Task →
Return, word for word, the part of the carbon monoxide article that starts with "The Dangers of" and goes on through "it’s too late.".

Along with all of the other hazards posed by winter weather, such as extreme cold, workers may also be at risk of carbon monoxide poisoning. Exposure to this danger is especially likely if they use portable heaters—or improvise in an attempt to get warm. (Click here for the portable heater requirements under the OHS laws across Canada.)
For example, a 21-year-old worker in New York died from carbon monoxide poisoning after starting a lawn mower in the back of a truck for warmth. He and his younger cousin were cold after spending several hours doing landscape work outside. They were found unresponsive in the truck with the lawnmower still running.
The Dangers of CO
As an Alberta safety bulletin explains, carbon monoxide is a colourless, odourless gas, which is what makes it so deadly. Workers may not even realize they’ve been exposed to this deadly gas until it’s too late.
Some of the potential sources of carbon monoxide in the workplace include emissions from:
- Internal combustion engines
- Furnaces and boilers
- Moulding of plastics
- Forging, ceramic, petroleum, steel and waste management industries
- Space heaters and improperly adjusted oil or gas burners
- Fires and explosions
- Cigarette smoking.
Depending on the level of exposure to carbon monoxide, workers can suffer from:
- Mild to severe headaches
- Weakness, dizziness, nausea and fainting
- An increased or irregular heart beat
- Loss of consciousness
Exposure to carbon monoxide is especially hazardous for older workers, pregnant workers, workers with certain health conditions, such as anaemia and lung disease, and workers who work in high altitudes and high temperatures.
How to Protect Workers
The best way to protect workers is to keep them from being exposed to carbon monoxide (CO). US OSHA has a fact sheet that recommends that employers do the following to protect workers from CO:
- Install an effective ventilation system that will remove CO from work areas.
- Maintain equipment and appliances (such as water heaters, space heaters, cooking ranges) that can produce CO in good working order to promote their safe operation and to reduce CO formation.
- Consider switching from gasoline-powered equipment to equipment powered by electricity, batteries or compressed air if it can be used safely.

Entries provided →
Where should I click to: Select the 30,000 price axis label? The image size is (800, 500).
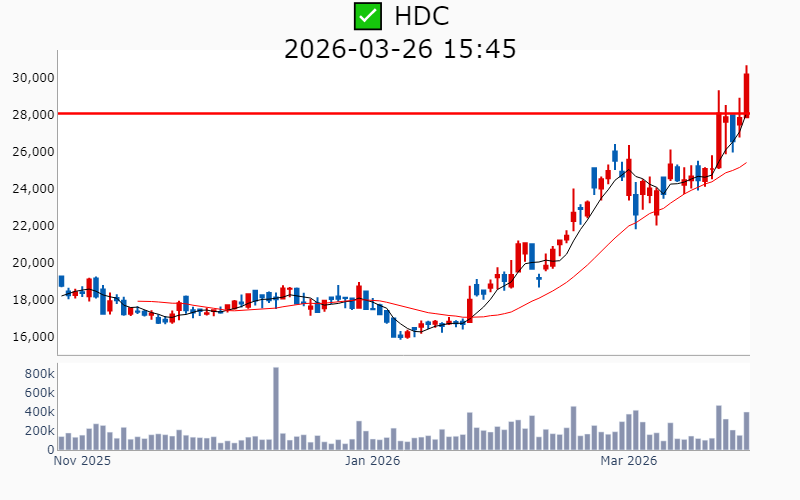pos(33,78)
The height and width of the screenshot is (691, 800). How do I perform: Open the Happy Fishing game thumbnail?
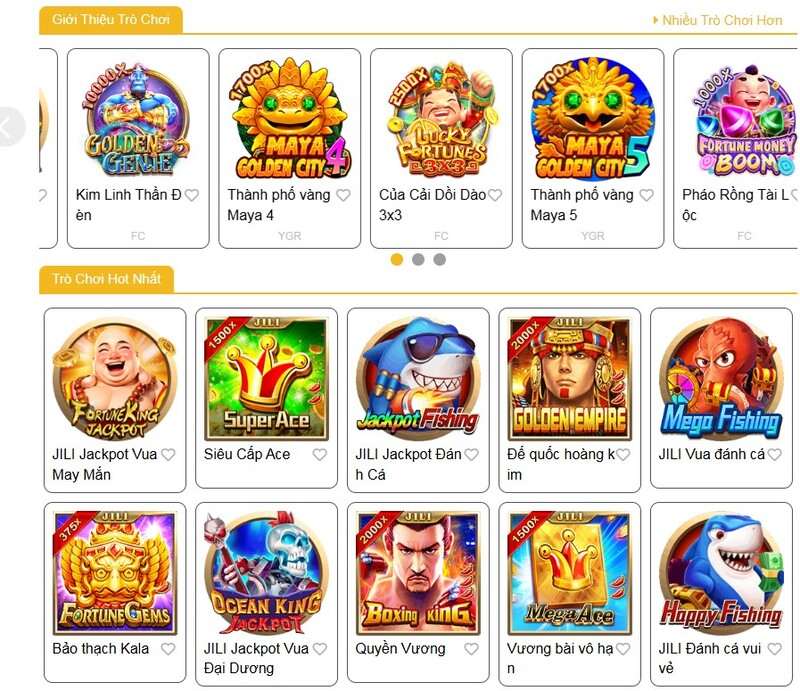point(721,573)
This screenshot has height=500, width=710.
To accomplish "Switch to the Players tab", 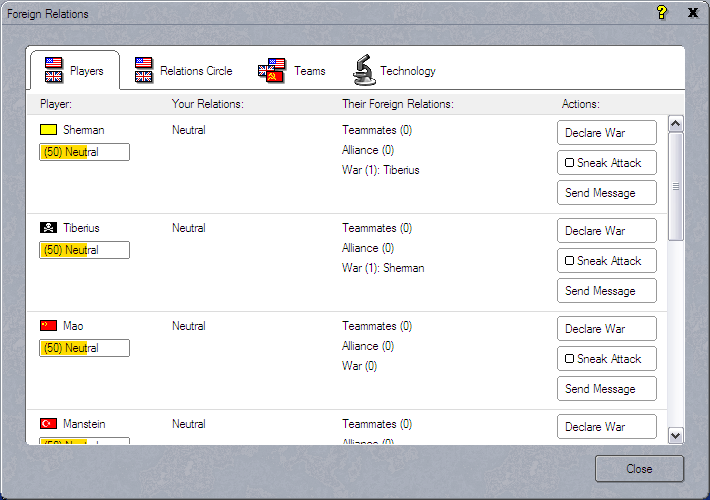I will point(75,71).
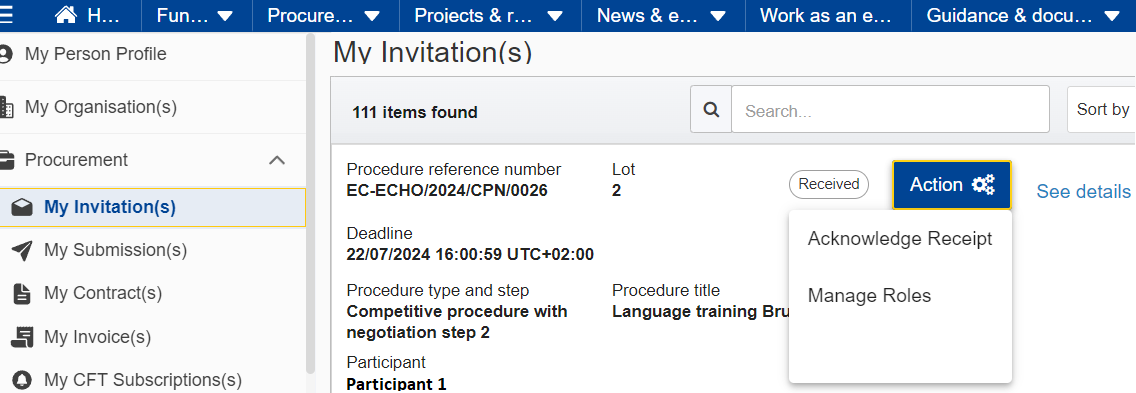Click the blue Action button
1136x393 pixels.
click(x=951, y=185)
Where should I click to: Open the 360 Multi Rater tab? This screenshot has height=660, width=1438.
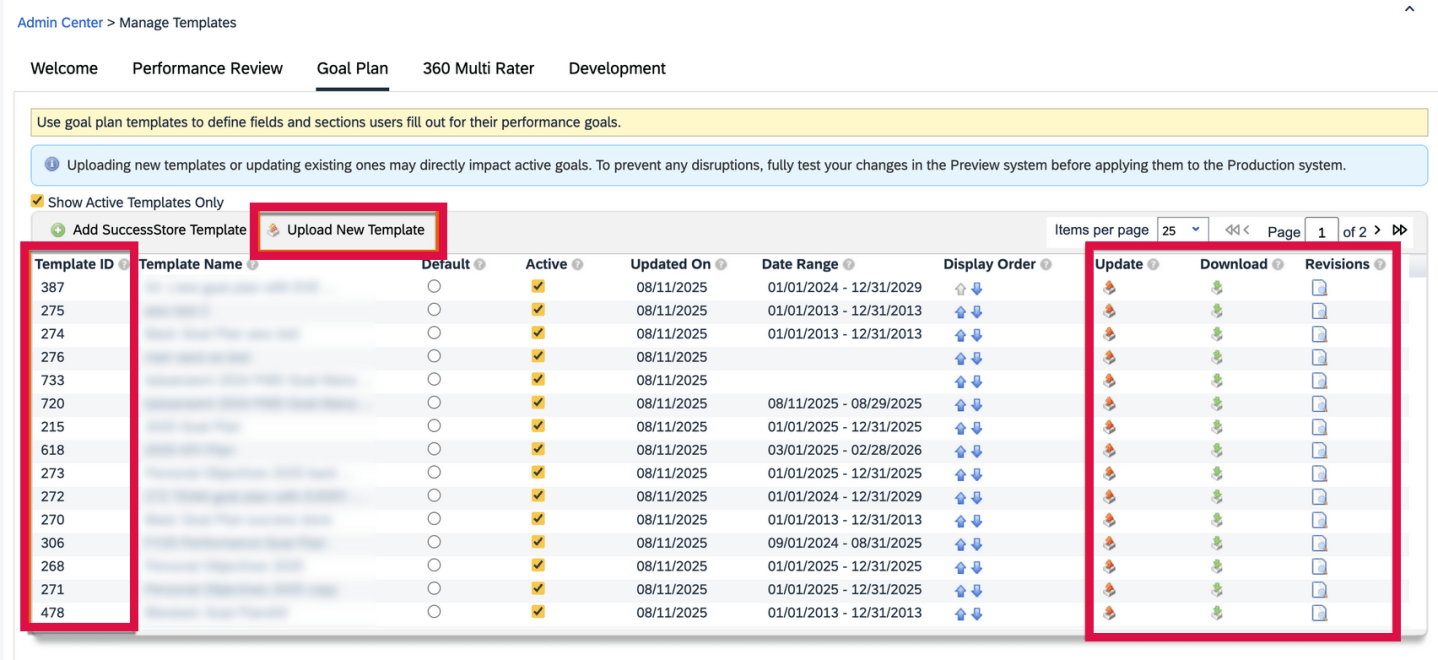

Response to this exercise →
The Dangers of CO
As an Alberta safety bulletin explains, carbon monoxide is a colourless, odourless gas, which is what makes it so deadly. Workers may not even realize they’ve been exposed to this deadly gas until it’s too late.